§ **EXERCISE DETAILS**
Restate word for word the lines beginning with the one that contains "Given: Click the" and ending at the bottom of the records below, both included.

§ **MATERIAL PROVIDED**
########
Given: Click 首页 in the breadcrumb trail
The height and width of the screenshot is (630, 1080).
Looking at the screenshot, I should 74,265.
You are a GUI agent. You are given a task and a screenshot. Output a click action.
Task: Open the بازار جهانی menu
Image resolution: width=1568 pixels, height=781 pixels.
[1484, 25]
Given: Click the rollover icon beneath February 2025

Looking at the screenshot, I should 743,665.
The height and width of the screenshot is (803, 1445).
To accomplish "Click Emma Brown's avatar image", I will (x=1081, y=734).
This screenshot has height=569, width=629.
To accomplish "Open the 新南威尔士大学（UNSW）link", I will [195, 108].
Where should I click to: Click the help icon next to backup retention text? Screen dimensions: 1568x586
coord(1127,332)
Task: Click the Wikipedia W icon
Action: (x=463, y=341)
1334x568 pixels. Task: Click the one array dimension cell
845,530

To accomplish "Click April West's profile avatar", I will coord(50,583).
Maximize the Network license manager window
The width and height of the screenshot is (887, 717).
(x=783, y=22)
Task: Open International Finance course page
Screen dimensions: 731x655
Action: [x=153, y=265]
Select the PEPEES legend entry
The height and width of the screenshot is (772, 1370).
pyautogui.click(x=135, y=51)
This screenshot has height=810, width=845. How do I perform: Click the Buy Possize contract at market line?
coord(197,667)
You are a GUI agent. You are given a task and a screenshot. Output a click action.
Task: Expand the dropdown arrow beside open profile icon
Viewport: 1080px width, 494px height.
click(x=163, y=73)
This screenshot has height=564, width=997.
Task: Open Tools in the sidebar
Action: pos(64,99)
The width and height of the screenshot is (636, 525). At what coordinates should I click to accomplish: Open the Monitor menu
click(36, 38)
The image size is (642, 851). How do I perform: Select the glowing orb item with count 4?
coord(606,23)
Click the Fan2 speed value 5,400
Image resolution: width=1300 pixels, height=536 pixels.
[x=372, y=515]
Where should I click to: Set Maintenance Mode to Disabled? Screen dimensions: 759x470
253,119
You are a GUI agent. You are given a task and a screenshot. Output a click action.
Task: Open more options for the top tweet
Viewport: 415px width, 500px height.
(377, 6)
########
§ **WRITTEN ANSWER**
Given: Click the rollover icon beneath February 2025

Looking at the screenshot, I should 743,665.
The height and width of the screenshot is (803, 1445).
To accomplish "Click Emma Brown's avatar image", I will (x=1081, y=734).
This screenshot has height=569, width=629.
To accomplish "Open the 新南威尔士大学（UNSW）link", I will [195, 108].
Where should I click to: Click the help icon next to backup retention text? Screen dimensions: 1568x586
coord(1127,332)
Task: Click the Wikipedia W icon
Action: (x=463, y=341)
1334x568 pixels. Task: Click the one array dimension cell
845,530

To accomplish "Click April West's profile avatar", I will coord(50,583).
Maximize the Network license manager window
The width and height of the screenshot is (887, 717).
(x=783, y=22)
Task: Open International Finance course page
Screen dimensions: 731x655
Action: [x=153, y=265]
Select the PEPEES legend entry
The height and width of the screenshot is (772, 1370).
pyautogui.click(x=135, y=51)
This screenshot has height=810, width=845. How do I perform: Click the Buy Possize contract at market line?
coord(197,667)
You are a GUI agent. You are given a task and a screenshot. Output a click action.
Task: Expand the dropdown arrow beside open profile icon
Viewport: 1080px width, 494px height.
click(x=163, y=73)
This screenshot has height=564, width=997.
Task: Open Tools in the sidebar
Action: pos(64,99)
The width and height of the screenshot is (636, 525). At what coordinates should I click to accomplish: Open the Monitor menu
click(36, 38)
The image size is (642, 851). How do I perform: Select the glowing orb item with count 4?
coord(606,23)
Click the Fan2 speed value 5,400
Image resolution: width=1300 pixels, height=536 pixels.
[x=372, y=515]
Where should I click to: Set Maintenance Mode to Disabled? Screen dimensions: 759x470
253,119
You are a GUI agent. You are given a task and a screenshot. Output a click action.
Task: Open more options for the top tweet
Viewport: 415px width, 500px height.
(377, 6)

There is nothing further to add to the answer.